14. Waiver. Failure to insist upon strict compliance with any of the terms, covenants or conditions shall not be deemed a waiver of such terms, covenant, or condition, nor shall any waiver or relinquishment of, or failure to insist upon strict compliance with, any right or power at any one or more times be deemed a waiver or relinquishment of such right or power at any other time or times. All waivers shall be in writing and signed by Executive and Employer.
15. Number and Gender. Where the context requires, the singular shall include the plural, the plural shall include the singular, and any gender shall include all other genders.
16. Headings. The section and Section headings in this Agreement are for the purpose of convenience only and shall not limit or otherwise affect any of its terms.
17. Attorneys’ Fees. Executive and the Employer agree that in any dispute resolution proceedings arising out of this Agreement, the prevailing party shall be entitled to its or her reasonable attorneys’ fees and costs incurred by it or
18. Severability. In the event that it is determined that any portion of this Agreement is in violation of any statute or public policy, then only the portions of this Agreement which violate such statute or public policy shall be stricken, and all portions of this Agreement which do not violate any statute or public policy shall continue in full force and effect. Furthermore, any determination striking any portion of this Agreement shall be done as narrowly as possible so as to give as much effect as possible to the intentions of the parties under this Agreement.
19. Counterparts. This Agreement may be executed in any number of counterparts, each of which shall be deemed an original and all of which together shall constitute one and the same document.
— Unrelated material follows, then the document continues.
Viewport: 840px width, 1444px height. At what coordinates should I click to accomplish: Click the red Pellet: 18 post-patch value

20. Notices. All notices and other communications provided for in the Agreement shall be in writing and will be deemed duly given (a) when delivered by hand or electronic mail, (b) two (2) days after being given to an express courier with a reliable system for tracking delivery, (c) when sent by confirmed facsimile with a copy sent by another means specified in this provision or (d) five (5) days after the day of mailing, when mailed by registered or certified mail, return receipt requested, postage prepaid, and addressed as set forth below. A party may from time to time change its address or designee for notification purposes by giving the other written notice of the new address or designee and the date upon which it will become effective. The addresses for such notices shall be:
20.1. If to Executive:
0000 Xxxxxxxx Xxxxx #000
North Bethesda, MD 20852
Attention: Xxxxxxx Xxxxxxxx
with a copy to:
20.2. If to Employer:
00000 Xxxxx Xxxx
Potomac, MD 20854
Attention: Board
21. Time of the Essence. Time is expressly made of the essence with respect to each and every provision of the Agreement.
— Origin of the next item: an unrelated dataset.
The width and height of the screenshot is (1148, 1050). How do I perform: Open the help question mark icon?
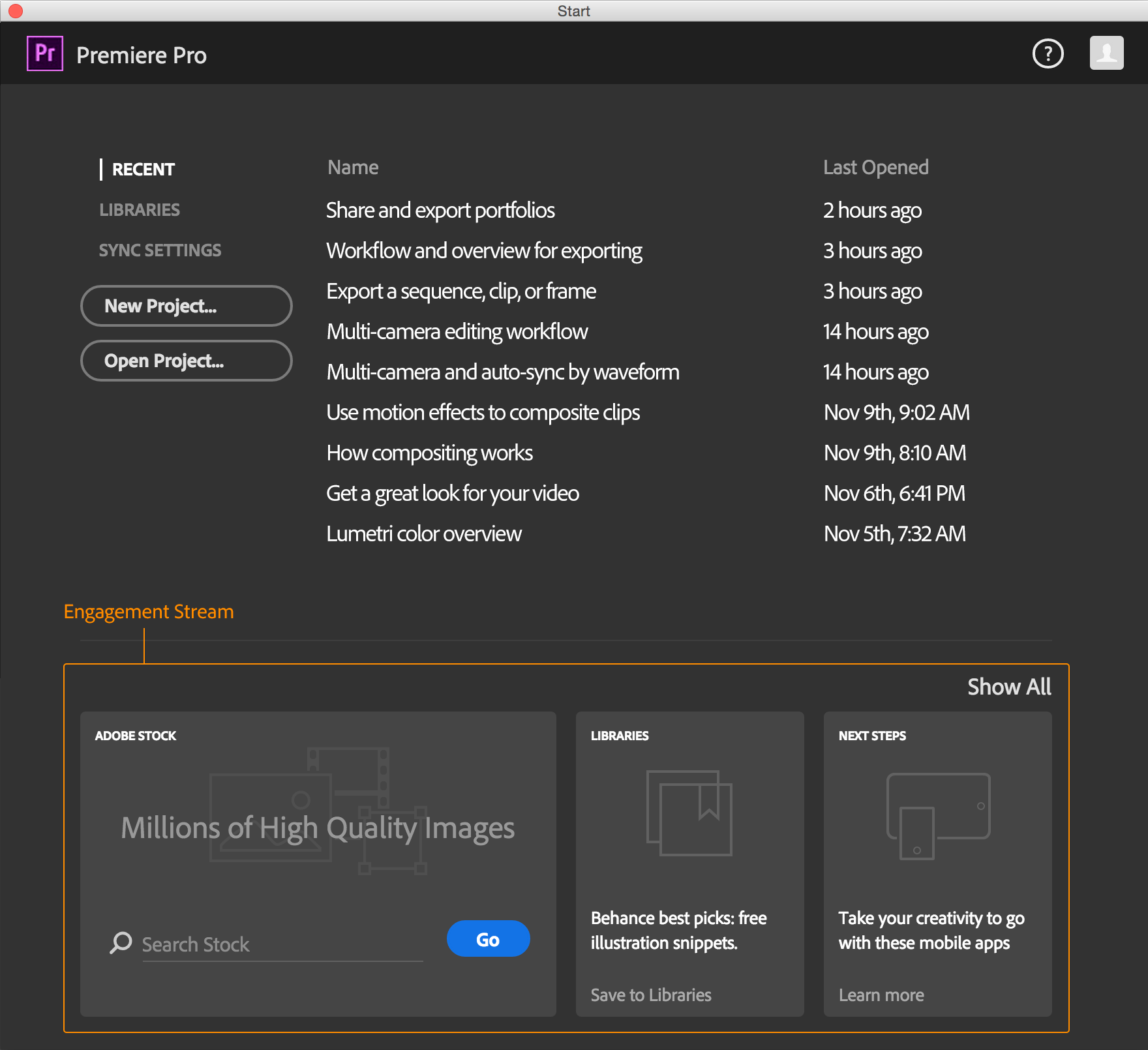click(x=1048, y=53)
22. Inurement. Except as otherwise specified herein, no Person, other than the parties (and Executive’s estate upon her death, including her personal representative, administrator, or heirs), shall have any rights under or interest in this Agreement or its subject matter.
[SIGNATURE PAGE FOLLOWS]
IN WITNESS WHEREOF, the undersigned have executed this PFO Employment Agreement as of the Effective Date.
By:
Name: Xxx Xxxxxxx
Title: Chief Executive Officer
By:
Name: Xxxxxxx Xxxxxxxx
Title: Executive
ATTACHMENT 1:
Section 3.5: The Employer shall have the use of a Company car inclusive of maintenance, gas, insurance, among others. The car is to be used by Executive in connection with the performance of her duties for Employer. The Employee may use the vehicle for personal use and shall reimburse the Employer $95 per month for personal use of the automobile. The Employer shall also provide the Executive with indemnity to the fullest extent permitted by law, reimbursement of business expenses, life insurance, health insurance, retirement benefits, deferred compensation, disability insurance, travel insurance, directors and officers insurance, and others as may be necessary from time to time.